Adobe Flash, one of the most controversial elements of the web, will be phased out by 2020, Adobe said Tuesday. Browser makers, including Microsoft and Google, simultaneously announced plans for a gradual phaseout over the next few years.
Adobe said that enough progress had been made within open web standards like HTML5 that it was time to phase out Flash. “Adobe and Macromedia provided innovation to the web, through browser plug-ins, before the underlying web standards could support the interactivity and creativity our digital media publishers and consumers craved,” the company said in a blog post. “By the end of 2020, we firmly believe that all of these required media capabilities and standards will be widely deployed and natively available to customers within browsers.”
Specifically, Adobe Flash will be end-of-lifed by 2020, the company said, meaning that it simply won’t work. That will have dramatic effects on sites like Newgrounds, which evolved into a repository for Flash-authored (and HTML5) content. For many, though, Flash was simply seen at least as a nuisance, and at worst a serious security risk.

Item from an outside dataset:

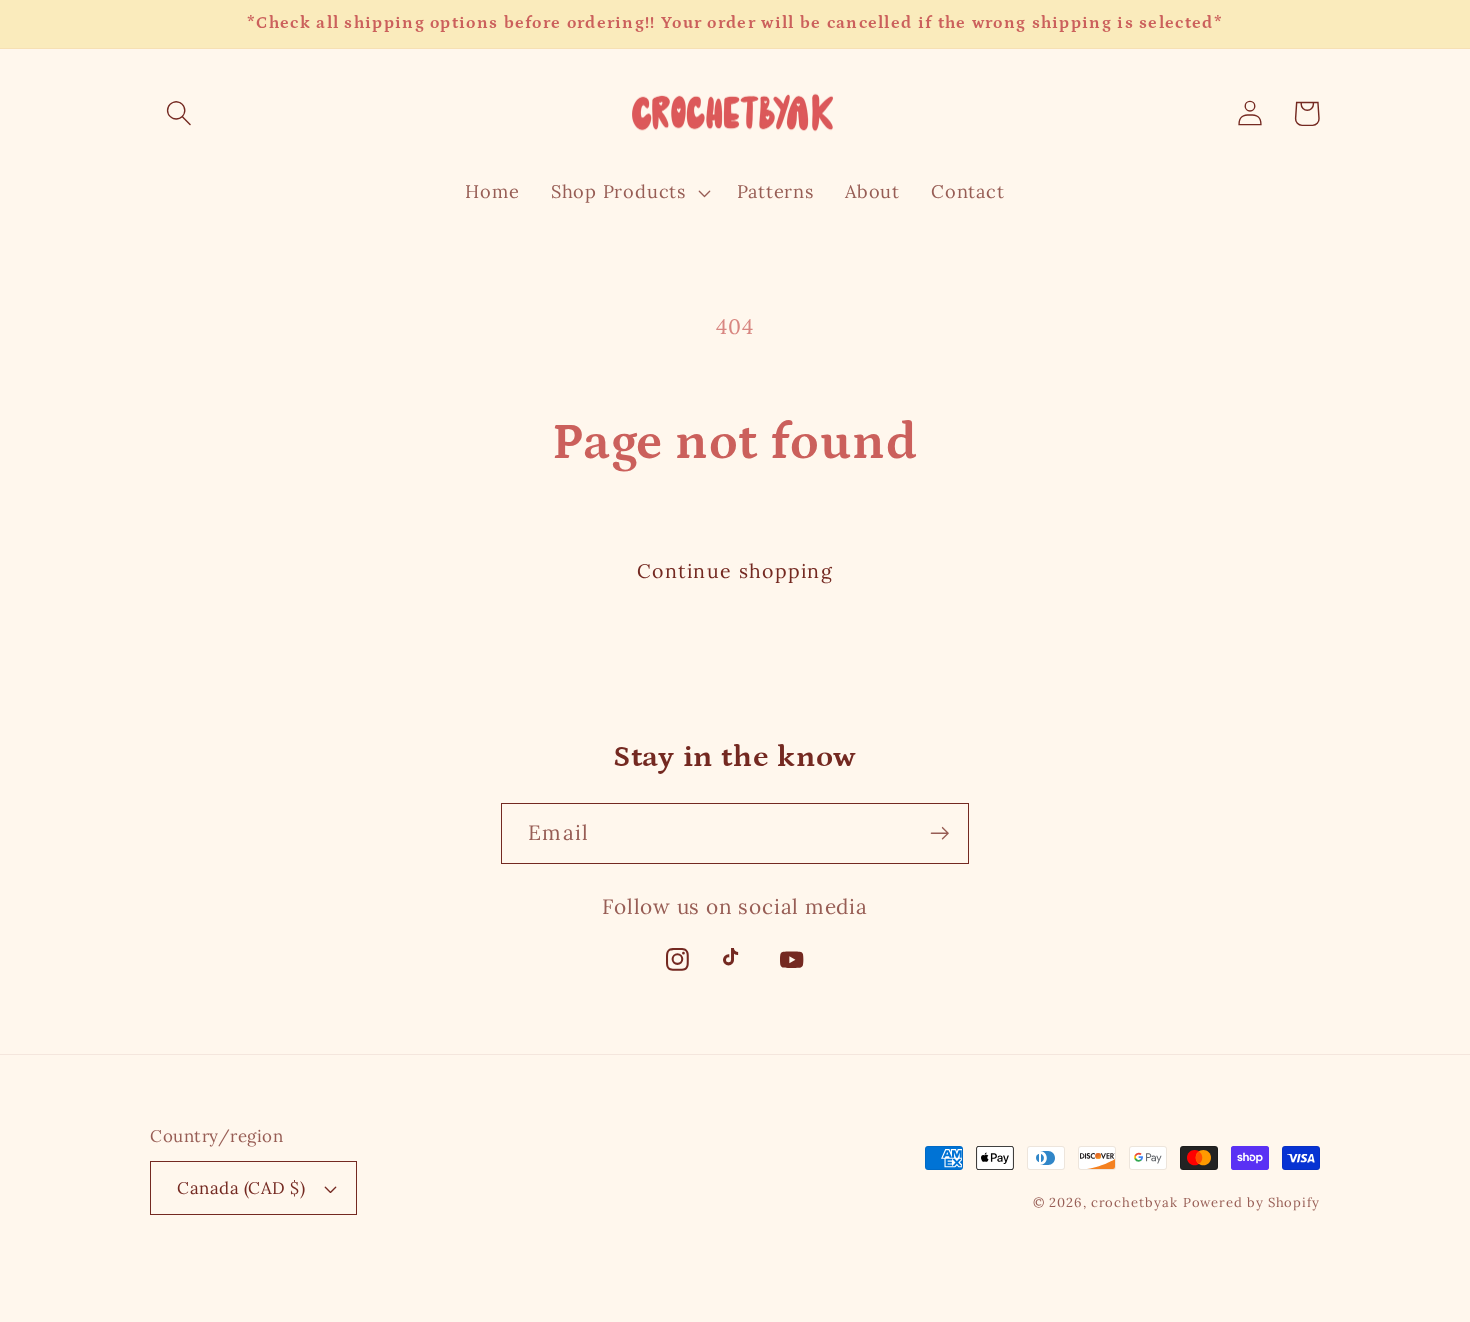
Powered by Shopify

Flash-based exploits have circulated for years, in a game of cat-and-mouse between hackers and Adobe itself. In 2015, for example, hackers jumped on a Flash exploit as an opportunity to infect computers with malware. In response, Mozilla’s Firefox blocked Flash by default until Adobe issued a patch. Security issues aside, PCWorld also found that Flash slowed down browsers by as much as 80 percent.
Over time, browser makers either began blocking Flash by default or at least asking users to enable it, a feature known as click-to-run. Today, sites need to ask your permission to run Flash within Google Chrome and Microsoft Edge. (Edge remembers your choice for future visits.)